Applicant's summary and conclusion

Conclusions:

The study was conducted under GLP according to the previous version of OECD TG 471 and is sufficiently documented, validity criteria were met. Only four strains of S. typhimurium (TA1535, TA1537, TA98, TA100) were used, data on E.coli WP2 strains or S. typhimurium TA102 are lacking. However, since these strains were mainly included in the recent version of OECD 471 because the four formerly only recommended S. typhimurium strains TA1535, TA1537, TA98 and TA100 may not detect certain oxidising mutagens, cross-linking agents and hydrazines, and this mode of action is not likely to occur based on the chemical structure of the test item, this restriction is considered to be negligible. In consequence, the results of this well-conducted study can be considered to be sufficiently reliable to assess the mutagenic potential of the test item. At none of the tested concentrations neither a significant and reproducible increase in revertants nor a dose-dependent increase of revertants at at least one concentration of the test item was observed. Hence, the test item does not need to be considered as mutagenic in bacteria.

Executive summary:

The study was conducted under GLP according to the previous version of OECD TG 471. S. typhimurium strains TA98, TA100, TA1535, TA1537 were exposed to various concentrations of the test item ranging from 2.5 - 5000 µg/plate in the plate incorporation method ±S9. Two independent experiments were performed.

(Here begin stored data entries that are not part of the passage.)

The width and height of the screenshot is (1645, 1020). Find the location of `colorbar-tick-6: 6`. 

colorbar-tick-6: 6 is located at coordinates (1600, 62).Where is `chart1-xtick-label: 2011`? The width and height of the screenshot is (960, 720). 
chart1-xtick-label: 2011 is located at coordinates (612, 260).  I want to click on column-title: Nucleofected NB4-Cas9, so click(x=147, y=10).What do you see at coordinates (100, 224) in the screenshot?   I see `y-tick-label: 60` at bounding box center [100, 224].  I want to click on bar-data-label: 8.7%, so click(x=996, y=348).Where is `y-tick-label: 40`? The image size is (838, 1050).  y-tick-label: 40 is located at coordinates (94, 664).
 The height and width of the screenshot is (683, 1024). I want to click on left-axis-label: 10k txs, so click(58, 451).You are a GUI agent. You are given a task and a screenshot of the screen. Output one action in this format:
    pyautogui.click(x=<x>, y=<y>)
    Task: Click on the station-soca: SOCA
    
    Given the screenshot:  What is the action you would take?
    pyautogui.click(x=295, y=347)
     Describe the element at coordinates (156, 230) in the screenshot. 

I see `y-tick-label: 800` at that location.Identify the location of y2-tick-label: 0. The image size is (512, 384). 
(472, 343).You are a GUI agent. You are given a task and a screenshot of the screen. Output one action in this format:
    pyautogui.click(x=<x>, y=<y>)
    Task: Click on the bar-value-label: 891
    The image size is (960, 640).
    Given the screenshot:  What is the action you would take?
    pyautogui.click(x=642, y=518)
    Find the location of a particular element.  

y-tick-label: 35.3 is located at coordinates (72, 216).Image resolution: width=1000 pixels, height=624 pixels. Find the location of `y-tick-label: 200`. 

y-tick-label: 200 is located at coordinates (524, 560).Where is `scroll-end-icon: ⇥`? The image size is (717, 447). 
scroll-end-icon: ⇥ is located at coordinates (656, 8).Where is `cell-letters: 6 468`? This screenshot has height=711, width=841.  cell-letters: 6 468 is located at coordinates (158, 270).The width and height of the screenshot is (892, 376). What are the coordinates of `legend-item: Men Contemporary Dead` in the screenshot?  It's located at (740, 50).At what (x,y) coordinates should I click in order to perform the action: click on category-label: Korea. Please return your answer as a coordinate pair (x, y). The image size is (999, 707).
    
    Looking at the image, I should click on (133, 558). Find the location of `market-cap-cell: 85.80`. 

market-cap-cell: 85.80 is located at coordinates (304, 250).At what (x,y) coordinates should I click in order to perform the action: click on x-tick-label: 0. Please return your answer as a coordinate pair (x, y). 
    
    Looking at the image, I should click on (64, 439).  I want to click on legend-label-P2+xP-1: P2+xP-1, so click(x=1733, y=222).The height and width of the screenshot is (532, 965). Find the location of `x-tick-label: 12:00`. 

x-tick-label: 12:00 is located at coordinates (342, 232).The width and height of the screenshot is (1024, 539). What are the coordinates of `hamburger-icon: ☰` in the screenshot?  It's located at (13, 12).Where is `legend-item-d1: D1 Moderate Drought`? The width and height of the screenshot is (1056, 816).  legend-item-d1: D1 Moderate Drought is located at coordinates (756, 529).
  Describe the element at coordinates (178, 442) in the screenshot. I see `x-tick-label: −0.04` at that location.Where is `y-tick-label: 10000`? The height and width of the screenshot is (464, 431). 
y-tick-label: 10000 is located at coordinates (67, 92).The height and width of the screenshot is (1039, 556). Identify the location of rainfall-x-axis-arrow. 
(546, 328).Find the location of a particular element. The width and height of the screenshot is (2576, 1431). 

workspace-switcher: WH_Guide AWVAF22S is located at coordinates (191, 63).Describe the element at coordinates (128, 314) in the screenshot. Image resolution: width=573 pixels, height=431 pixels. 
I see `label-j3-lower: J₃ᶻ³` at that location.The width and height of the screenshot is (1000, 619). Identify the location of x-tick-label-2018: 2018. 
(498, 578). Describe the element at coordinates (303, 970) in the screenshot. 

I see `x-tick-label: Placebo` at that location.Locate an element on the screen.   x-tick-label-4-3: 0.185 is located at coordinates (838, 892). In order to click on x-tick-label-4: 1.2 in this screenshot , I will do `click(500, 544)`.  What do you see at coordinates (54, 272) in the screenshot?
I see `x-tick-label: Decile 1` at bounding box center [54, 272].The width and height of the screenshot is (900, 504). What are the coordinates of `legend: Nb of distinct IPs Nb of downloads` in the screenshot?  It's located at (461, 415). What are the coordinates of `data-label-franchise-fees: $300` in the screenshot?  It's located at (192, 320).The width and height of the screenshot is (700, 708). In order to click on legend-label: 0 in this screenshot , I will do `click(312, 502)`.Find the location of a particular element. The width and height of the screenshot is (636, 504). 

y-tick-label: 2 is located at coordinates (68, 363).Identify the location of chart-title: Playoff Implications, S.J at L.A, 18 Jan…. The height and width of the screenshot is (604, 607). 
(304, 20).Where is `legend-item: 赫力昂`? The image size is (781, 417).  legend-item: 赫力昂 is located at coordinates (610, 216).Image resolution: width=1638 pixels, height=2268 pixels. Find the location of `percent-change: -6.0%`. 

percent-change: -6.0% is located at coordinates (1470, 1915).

No cytotoxicity was observed up to the limit dose, precipitation occurred >= 500 µg/plate. Positive and negative control gave the appropriate results. At none of the tested concentrations neither a significant and reproducible increase in revertants nor a dose-dependent increase of revertants at at least one concentration of the test item was observed. Hence, the test item does not need to be considered as mutagenic in bacteria.